Lines of data:
<<<<
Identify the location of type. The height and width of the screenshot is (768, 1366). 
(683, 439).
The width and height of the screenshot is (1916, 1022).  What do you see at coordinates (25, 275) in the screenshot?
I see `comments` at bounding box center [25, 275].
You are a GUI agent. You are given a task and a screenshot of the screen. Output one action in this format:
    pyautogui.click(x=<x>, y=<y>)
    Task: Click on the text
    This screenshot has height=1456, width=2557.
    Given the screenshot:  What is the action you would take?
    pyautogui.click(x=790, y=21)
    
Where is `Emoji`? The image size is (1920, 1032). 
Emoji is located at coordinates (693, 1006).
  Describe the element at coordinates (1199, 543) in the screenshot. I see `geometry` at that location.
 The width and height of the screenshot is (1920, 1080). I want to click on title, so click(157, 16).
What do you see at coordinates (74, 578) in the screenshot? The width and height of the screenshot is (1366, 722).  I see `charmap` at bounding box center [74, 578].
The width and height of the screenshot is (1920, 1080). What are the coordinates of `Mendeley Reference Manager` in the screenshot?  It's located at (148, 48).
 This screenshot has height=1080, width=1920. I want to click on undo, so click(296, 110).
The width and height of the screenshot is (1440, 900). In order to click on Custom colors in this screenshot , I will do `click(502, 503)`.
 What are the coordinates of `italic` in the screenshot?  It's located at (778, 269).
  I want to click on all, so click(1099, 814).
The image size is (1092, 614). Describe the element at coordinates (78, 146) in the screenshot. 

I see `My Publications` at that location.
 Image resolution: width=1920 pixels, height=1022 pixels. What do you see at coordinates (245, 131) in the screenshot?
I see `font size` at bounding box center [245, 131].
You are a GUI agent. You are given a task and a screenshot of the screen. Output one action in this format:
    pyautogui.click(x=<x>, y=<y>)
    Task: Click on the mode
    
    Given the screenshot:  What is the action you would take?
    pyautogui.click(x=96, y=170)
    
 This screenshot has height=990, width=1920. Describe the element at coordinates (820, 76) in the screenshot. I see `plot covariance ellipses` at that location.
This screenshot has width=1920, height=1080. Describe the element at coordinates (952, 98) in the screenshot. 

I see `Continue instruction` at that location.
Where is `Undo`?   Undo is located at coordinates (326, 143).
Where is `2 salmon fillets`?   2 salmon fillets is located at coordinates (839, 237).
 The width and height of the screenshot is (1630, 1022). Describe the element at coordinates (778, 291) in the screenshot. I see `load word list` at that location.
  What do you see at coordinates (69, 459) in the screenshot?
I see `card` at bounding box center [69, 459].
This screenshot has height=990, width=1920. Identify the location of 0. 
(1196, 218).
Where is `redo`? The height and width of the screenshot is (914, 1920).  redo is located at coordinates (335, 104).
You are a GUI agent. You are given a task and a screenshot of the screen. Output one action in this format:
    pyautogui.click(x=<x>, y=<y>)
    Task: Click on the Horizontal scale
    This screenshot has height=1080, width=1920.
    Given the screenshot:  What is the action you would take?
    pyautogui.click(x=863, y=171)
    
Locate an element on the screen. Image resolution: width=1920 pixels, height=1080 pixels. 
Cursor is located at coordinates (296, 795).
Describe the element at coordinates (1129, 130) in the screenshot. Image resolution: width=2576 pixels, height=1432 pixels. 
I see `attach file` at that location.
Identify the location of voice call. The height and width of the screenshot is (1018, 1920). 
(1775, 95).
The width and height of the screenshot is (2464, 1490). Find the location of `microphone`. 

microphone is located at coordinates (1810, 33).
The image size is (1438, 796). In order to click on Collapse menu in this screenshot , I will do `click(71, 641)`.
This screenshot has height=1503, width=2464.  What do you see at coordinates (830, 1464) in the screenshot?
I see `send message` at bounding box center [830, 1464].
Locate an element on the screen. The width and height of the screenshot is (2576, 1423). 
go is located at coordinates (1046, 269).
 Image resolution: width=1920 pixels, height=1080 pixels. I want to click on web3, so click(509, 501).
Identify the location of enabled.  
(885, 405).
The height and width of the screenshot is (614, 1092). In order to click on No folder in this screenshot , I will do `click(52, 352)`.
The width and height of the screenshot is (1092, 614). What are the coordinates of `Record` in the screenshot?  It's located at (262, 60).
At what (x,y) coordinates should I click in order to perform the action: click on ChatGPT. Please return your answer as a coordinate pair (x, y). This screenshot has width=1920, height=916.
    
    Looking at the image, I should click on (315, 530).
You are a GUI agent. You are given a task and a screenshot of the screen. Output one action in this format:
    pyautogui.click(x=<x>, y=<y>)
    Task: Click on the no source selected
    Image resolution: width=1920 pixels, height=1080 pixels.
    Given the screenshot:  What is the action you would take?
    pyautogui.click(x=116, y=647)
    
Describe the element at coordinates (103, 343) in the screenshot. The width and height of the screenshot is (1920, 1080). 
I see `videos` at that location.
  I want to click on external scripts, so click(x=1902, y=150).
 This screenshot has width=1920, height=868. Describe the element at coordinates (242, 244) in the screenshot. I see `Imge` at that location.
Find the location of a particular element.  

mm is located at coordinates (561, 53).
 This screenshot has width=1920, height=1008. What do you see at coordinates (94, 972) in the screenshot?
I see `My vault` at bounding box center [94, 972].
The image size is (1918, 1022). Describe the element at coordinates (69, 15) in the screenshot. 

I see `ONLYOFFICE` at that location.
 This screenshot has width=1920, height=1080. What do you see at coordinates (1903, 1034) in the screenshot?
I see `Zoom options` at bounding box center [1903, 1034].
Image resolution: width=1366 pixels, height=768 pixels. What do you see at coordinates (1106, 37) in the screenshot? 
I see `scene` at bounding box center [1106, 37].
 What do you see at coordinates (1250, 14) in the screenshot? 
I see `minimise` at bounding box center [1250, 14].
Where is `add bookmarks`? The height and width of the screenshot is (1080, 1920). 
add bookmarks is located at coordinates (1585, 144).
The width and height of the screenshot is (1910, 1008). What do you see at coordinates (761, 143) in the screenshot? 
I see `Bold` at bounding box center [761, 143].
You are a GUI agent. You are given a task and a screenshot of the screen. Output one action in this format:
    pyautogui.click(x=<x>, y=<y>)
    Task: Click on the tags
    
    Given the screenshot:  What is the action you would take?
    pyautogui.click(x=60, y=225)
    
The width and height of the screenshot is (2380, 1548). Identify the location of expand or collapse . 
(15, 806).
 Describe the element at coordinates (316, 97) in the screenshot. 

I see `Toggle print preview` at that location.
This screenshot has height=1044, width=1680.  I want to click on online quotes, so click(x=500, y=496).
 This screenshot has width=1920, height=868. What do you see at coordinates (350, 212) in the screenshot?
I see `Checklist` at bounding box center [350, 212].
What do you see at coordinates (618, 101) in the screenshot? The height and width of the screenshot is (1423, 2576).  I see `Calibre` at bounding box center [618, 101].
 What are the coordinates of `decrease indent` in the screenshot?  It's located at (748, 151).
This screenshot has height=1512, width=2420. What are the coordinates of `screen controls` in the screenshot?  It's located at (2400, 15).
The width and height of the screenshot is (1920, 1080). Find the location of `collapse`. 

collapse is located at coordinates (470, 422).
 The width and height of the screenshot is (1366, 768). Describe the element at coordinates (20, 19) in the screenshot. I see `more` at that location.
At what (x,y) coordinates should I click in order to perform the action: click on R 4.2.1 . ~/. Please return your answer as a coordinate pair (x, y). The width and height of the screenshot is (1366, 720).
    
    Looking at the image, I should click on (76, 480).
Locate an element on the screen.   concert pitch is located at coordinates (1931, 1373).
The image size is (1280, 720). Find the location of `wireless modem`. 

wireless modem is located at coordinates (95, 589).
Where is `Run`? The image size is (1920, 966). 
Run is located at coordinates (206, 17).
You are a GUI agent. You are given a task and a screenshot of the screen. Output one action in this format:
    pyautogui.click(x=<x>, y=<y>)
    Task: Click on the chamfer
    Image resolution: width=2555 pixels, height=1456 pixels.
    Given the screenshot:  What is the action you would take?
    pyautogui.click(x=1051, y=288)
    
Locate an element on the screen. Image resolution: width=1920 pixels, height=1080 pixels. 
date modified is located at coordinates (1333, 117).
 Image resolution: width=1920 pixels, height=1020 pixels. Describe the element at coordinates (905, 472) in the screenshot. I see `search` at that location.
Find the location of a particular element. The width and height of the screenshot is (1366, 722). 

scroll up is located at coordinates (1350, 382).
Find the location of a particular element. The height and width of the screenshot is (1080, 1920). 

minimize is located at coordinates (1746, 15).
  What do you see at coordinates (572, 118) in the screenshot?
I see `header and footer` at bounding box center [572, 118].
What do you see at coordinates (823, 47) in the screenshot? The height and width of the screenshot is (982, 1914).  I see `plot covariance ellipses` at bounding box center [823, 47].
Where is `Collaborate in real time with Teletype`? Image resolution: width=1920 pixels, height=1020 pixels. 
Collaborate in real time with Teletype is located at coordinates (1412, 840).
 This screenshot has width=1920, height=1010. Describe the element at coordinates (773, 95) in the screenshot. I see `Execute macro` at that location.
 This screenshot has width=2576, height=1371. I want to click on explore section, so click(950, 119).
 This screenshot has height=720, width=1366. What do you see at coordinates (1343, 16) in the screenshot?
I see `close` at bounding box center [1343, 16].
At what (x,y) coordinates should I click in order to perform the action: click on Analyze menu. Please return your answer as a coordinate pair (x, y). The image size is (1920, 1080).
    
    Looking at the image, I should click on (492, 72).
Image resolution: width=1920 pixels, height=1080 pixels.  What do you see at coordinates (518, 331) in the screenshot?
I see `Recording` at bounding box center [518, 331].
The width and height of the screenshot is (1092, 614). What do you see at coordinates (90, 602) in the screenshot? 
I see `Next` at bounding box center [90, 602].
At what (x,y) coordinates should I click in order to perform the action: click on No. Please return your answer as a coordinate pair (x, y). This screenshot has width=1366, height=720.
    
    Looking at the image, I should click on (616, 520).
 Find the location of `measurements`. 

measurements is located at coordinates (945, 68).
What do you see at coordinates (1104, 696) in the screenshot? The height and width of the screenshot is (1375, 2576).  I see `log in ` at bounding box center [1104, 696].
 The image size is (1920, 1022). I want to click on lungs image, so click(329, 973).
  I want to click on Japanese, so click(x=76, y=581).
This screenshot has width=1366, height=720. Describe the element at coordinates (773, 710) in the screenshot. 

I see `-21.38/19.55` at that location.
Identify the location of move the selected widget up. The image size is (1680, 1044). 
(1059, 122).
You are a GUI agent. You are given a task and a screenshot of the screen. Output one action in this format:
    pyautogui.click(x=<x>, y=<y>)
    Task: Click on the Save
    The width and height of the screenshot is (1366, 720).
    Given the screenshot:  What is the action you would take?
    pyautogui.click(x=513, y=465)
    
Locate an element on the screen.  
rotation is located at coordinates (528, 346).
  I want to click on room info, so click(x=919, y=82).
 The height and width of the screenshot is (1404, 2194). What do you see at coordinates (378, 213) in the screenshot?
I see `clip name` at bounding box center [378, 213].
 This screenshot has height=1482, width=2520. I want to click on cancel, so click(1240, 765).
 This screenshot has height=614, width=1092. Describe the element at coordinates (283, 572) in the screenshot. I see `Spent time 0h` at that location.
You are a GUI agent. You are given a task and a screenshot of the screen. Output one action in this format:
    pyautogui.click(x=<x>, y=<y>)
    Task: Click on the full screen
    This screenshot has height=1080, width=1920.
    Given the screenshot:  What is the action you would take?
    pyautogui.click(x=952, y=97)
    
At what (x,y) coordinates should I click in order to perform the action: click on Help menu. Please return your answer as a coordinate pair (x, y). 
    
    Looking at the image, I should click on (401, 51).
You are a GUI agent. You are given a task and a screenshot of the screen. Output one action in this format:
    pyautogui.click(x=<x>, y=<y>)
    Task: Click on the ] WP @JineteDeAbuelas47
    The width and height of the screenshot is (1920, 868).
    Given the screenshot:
>>>>
## Do this
Extract the entries between the line containing "is (1920, 966)." and the line containing "What do you see at coordinates (823, 47)", inclusive, and reproduce them verbatim.

## Written reply
Where is `Run`? The image size is (1920, 966). 
Run is located at coordinates (206, 17).
You are a GUI agent. You are given a task and a screenshot of the screen. Output one action in this format:
    pyautogui.click(x=<x>, y=<y>)
    Task: Click on the chamfer
    Image resolution: width=2555 pixels, height=1456 pixels.
    Given the screenshot:  What is the action you would take?
    pyautogui.click(x=1051, y=288)
    
Locate an element on the screen. Image resolution: width=1920 pixels, height=1080 pixels. 
date modified is located at coordinates (1333, 117).
 Image resolution: width=1920 pixels, height=1020 pixels. Describe the element at coordinates (905, 472) in the screenshot. I see `search` at that location.
Find the location of a particular element. The width and height of the screenshot is (1366, 722). 

scroll up is located at coordinates (1350, 382).
Find the location of a particular element. The height and width of the screenshot is (1080, 1920). 

minimize is located at coordinates (1746, 15).
  What do you see at coordinates (572, 118) in the screenshot?
I see `header and footer` at bounding box center [572, 118].
What do you see at coordinates (823, 47) in the screenshot? The height and width of the screenshot is (982, 1914).  I see `plot covariance ellipses` at bounding box center [823, 47].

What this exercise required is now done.